- _Material supplied_
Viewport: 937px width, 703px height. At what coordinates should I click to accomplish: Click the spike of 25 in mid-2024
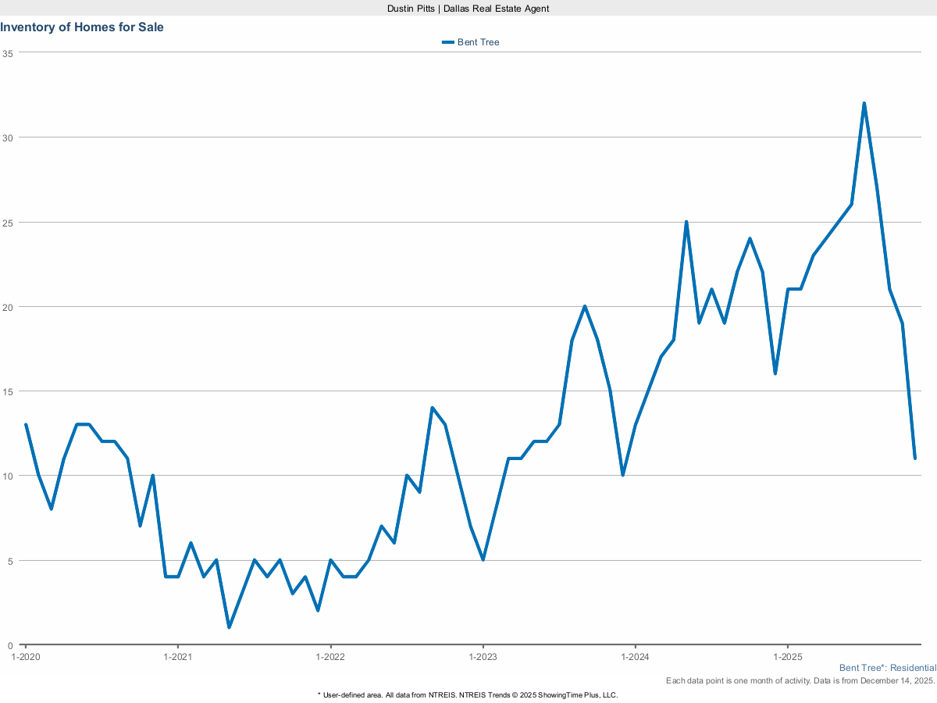click(686, 222)
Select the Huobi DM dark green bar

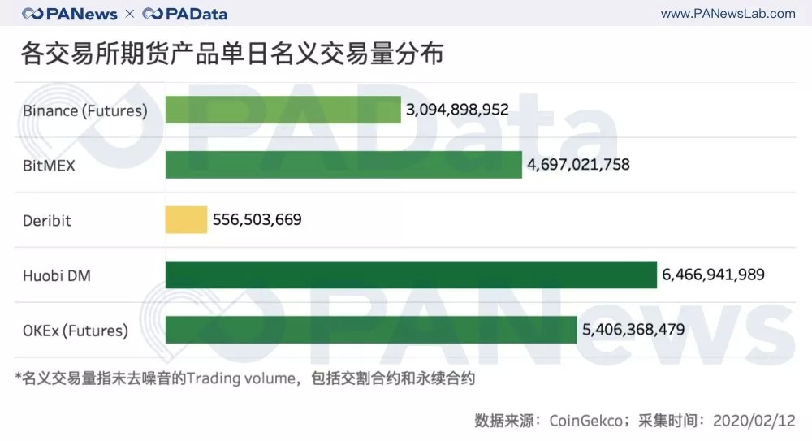pyautogui.click(x=411, y=275)
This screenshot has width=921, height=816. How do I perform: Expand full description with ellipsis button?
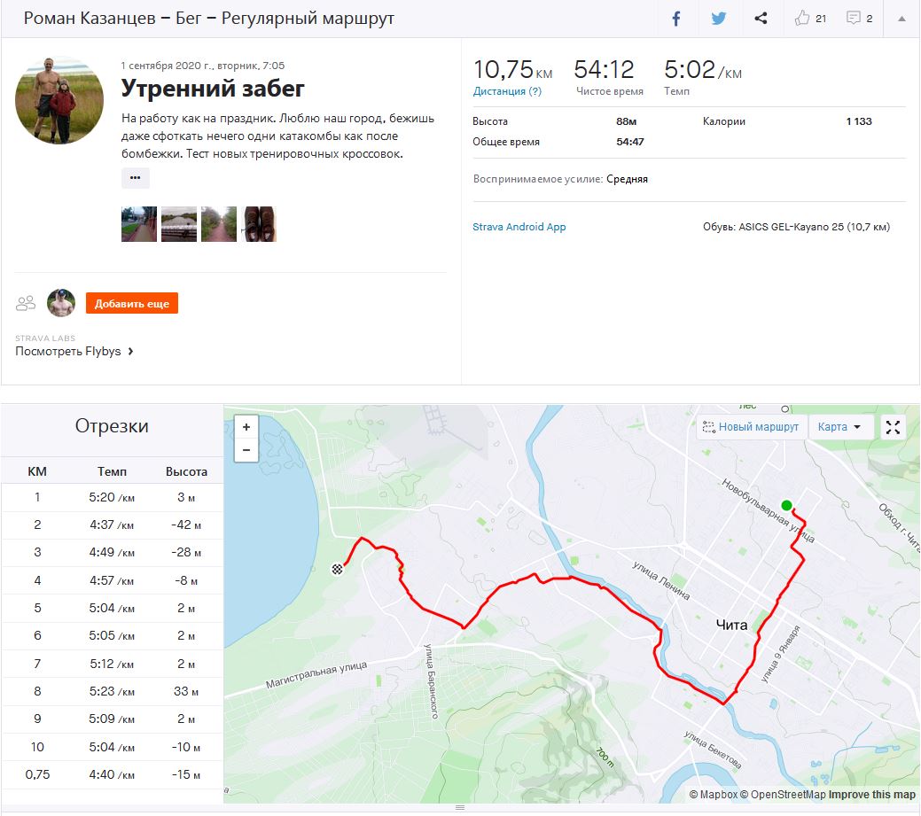(135, 178)
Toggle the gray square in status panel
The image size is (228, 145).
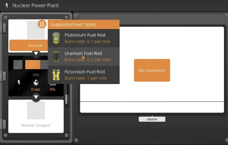18,65
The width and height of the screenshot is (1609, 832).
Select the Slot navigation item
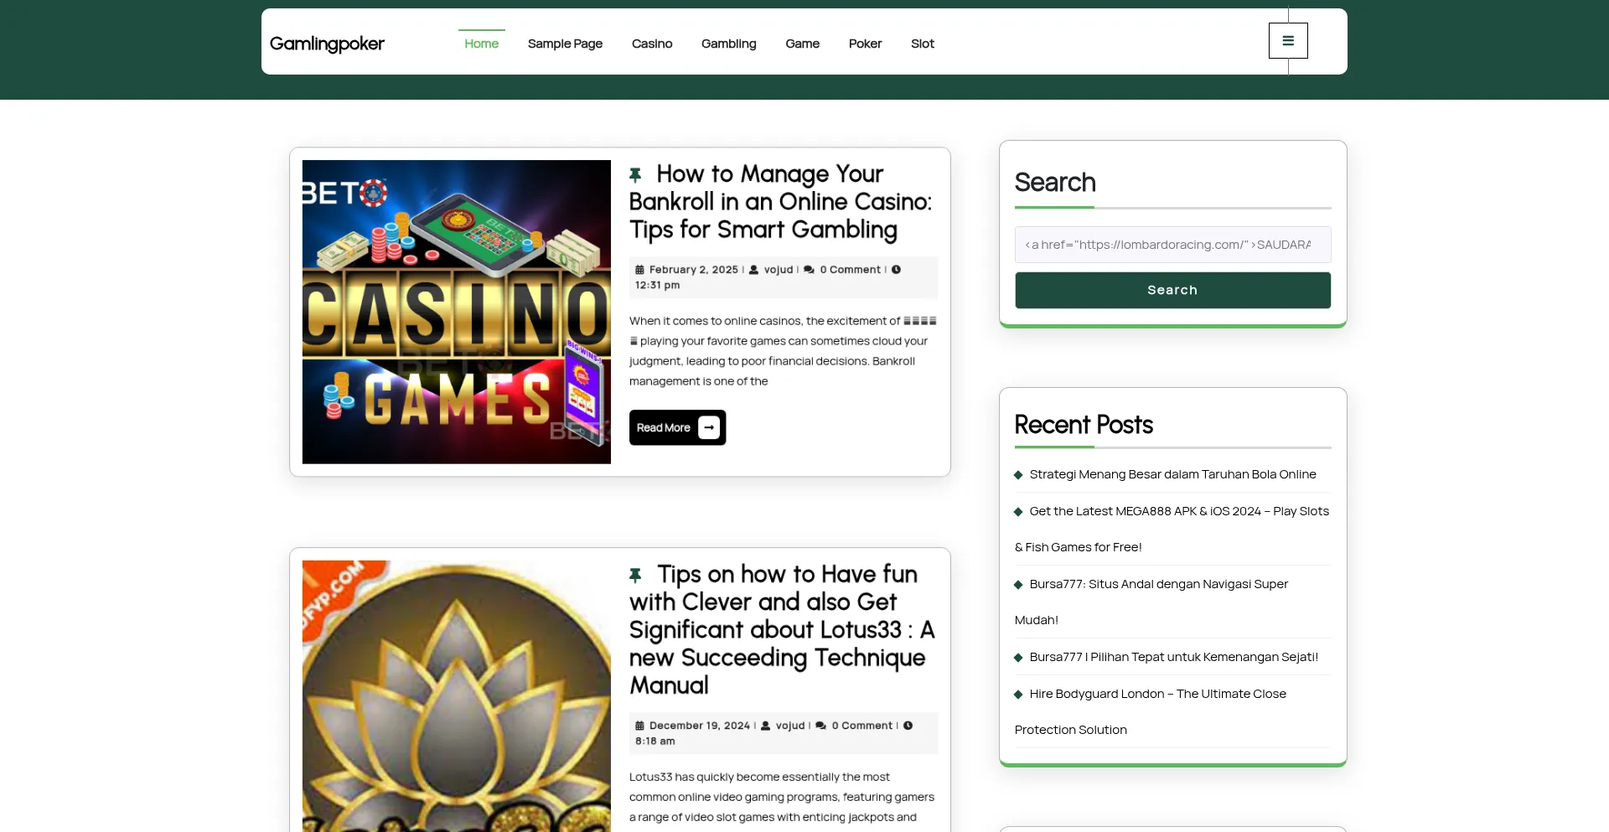pyautogui.click(x=922, y=44)
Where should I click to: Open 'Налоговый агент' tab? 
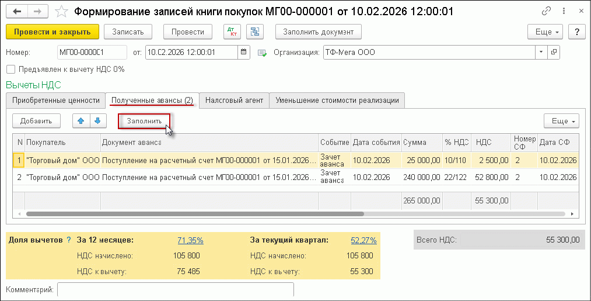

- _Task brief_
Your copy must consist solely of the lines from the one containing "The width and" through the final line of the material above, transcribed exactly, with the pictures left out.

- _Expected answer_
The width and height of the screenshot is (1609, 832).
Select the Slot navigation item
pyautogui.click(x=922, y=44)
Where should I click to: Open 'Налоговый агент' tab? 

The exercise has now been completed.